Exercise — Without including any picture, copy the entries that follow word for word.

(Entries taken from a collection)
————

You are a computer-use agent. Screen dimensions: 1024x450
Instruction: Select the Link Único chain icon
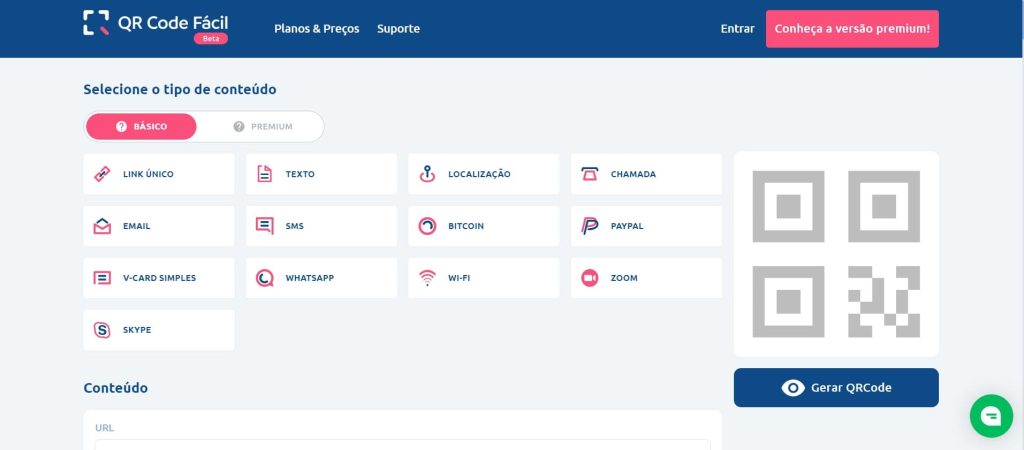[102, 174]
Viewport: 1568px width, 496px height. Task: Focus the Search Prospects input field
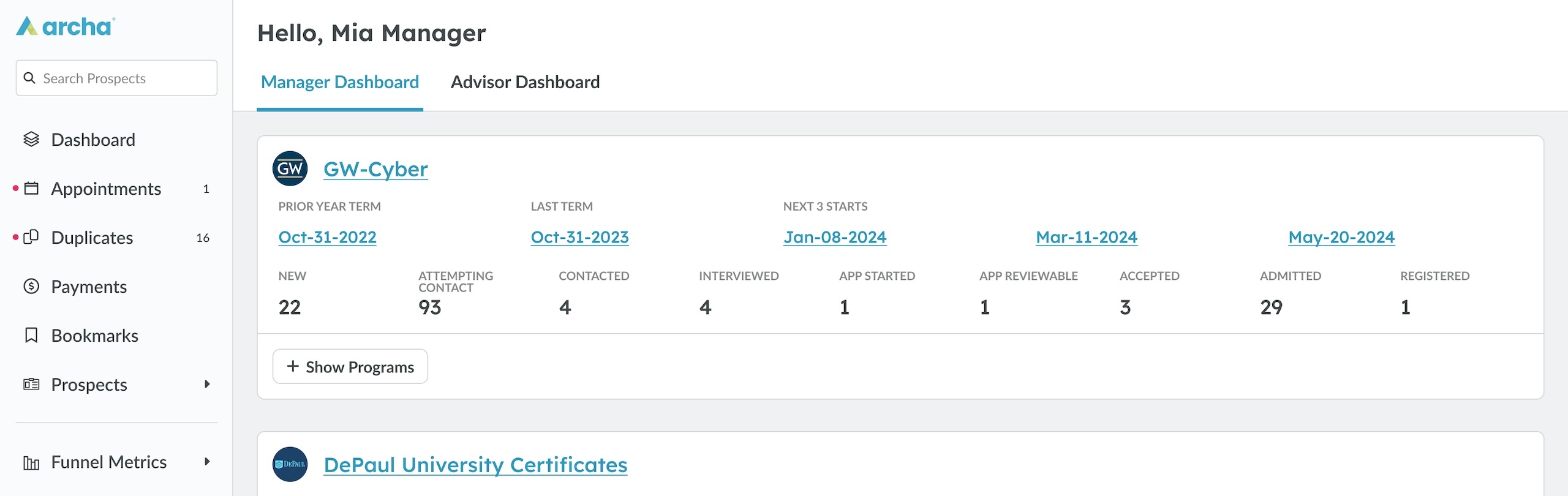point(123,78)
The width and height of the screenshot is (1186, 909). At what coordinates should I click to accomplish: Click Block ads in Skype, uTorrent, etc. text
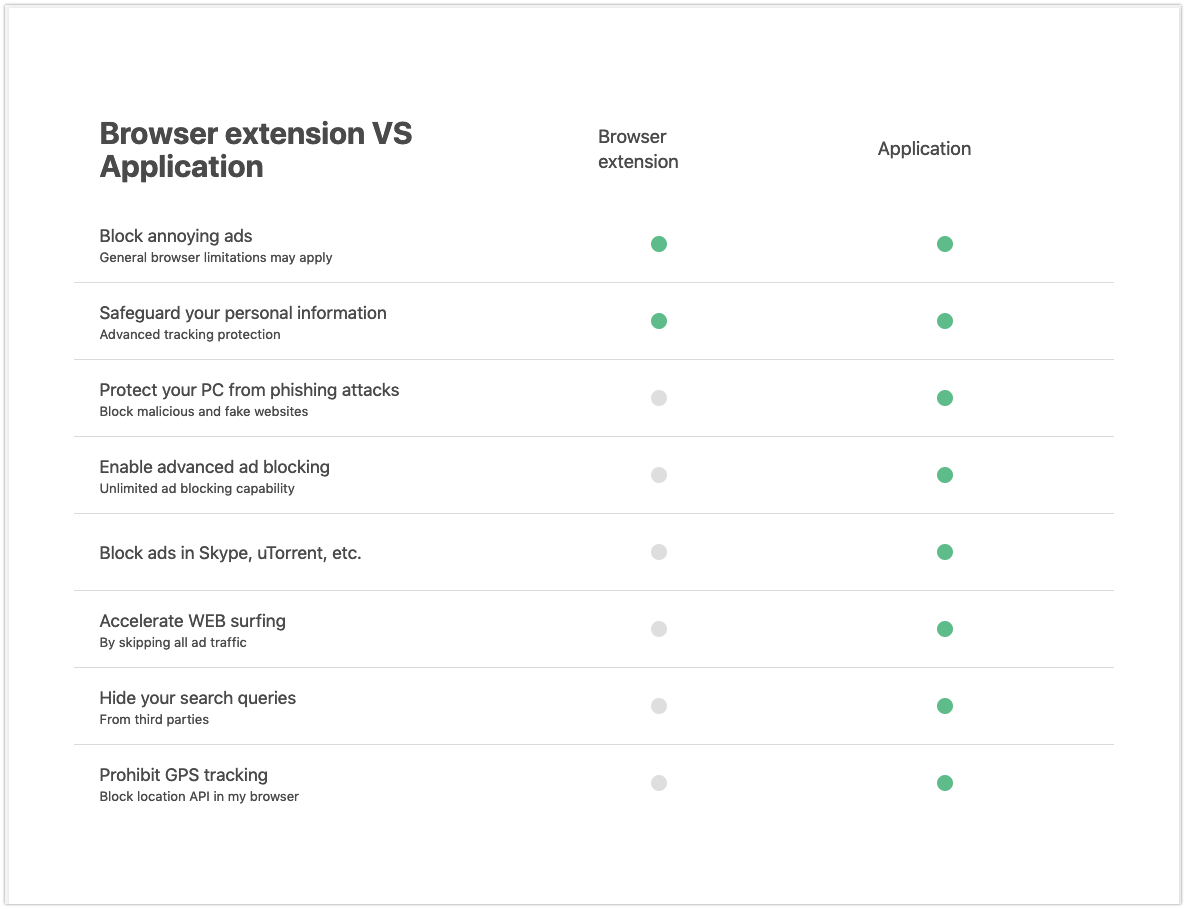click(230, 553)
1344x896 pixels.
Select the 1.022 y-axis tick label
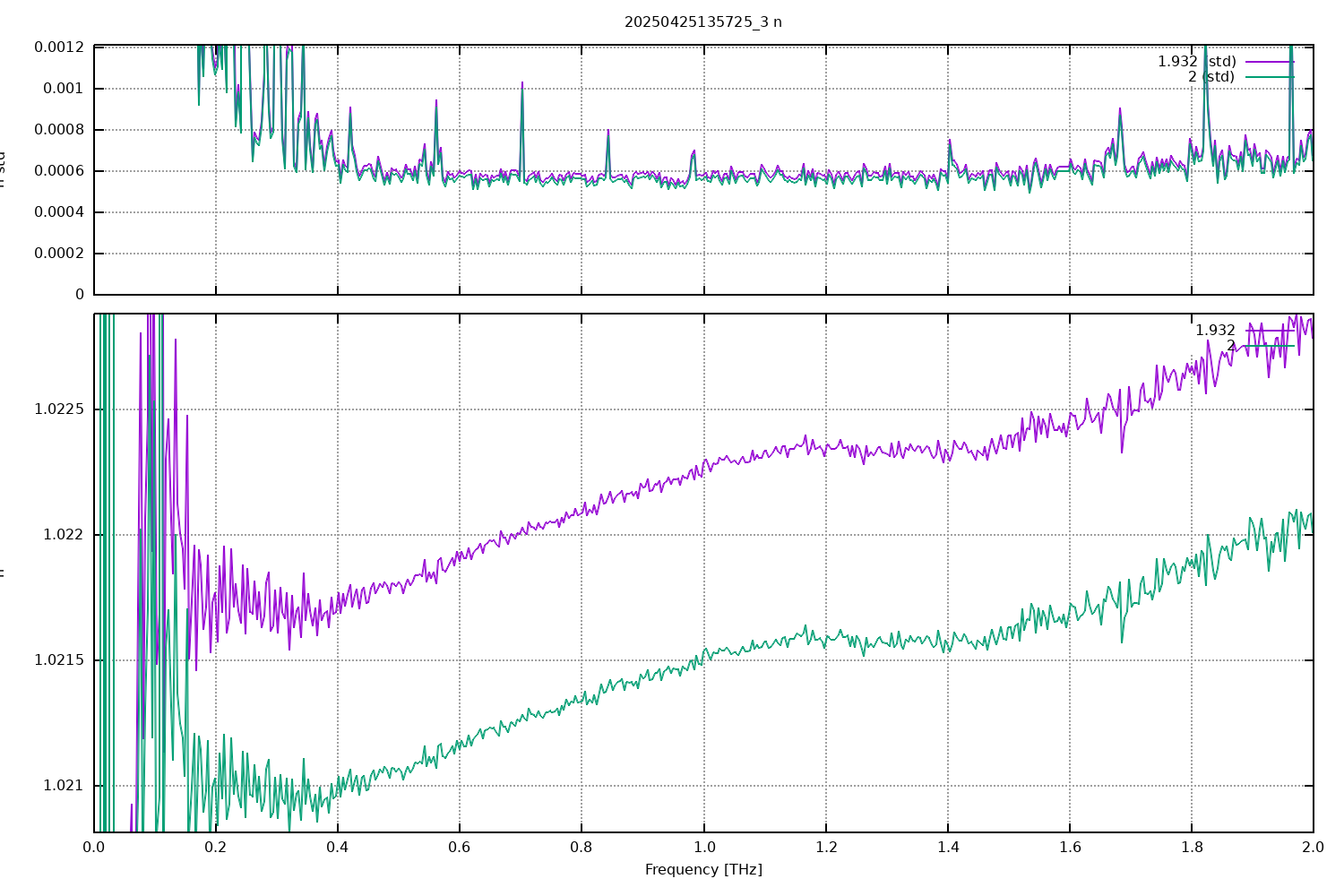click(x=63, y=535)
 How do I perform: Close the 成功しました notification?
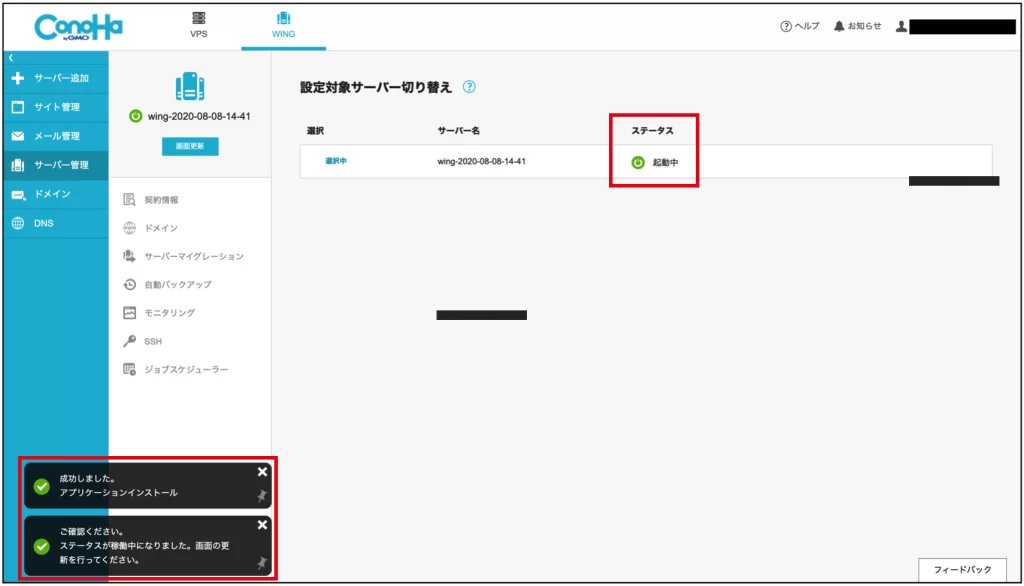pyautogui.click(x=262, y=472)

————

Answer to this exercise —
You are a computer-use agent. Screen dimensions: 1024x450
Instruction: Select the Link Único chain icon
[102, 174]
Viewport: 1568px width, 496px height. Task: Focus the Search Prospects input field
point(123,78)
The width and height of the screenshot is (1186, 909). At what coordinates should I click to accomplish: Click Block ads in Skype, uTorrent, etc. text
click(230, 553)
1344x896 pixels.
Select the 1.022 y-axis tick label
click(x=63, y=535)
 How do I perform: Close the 成功しました notification?
pyautogui.click(x=262, y=472)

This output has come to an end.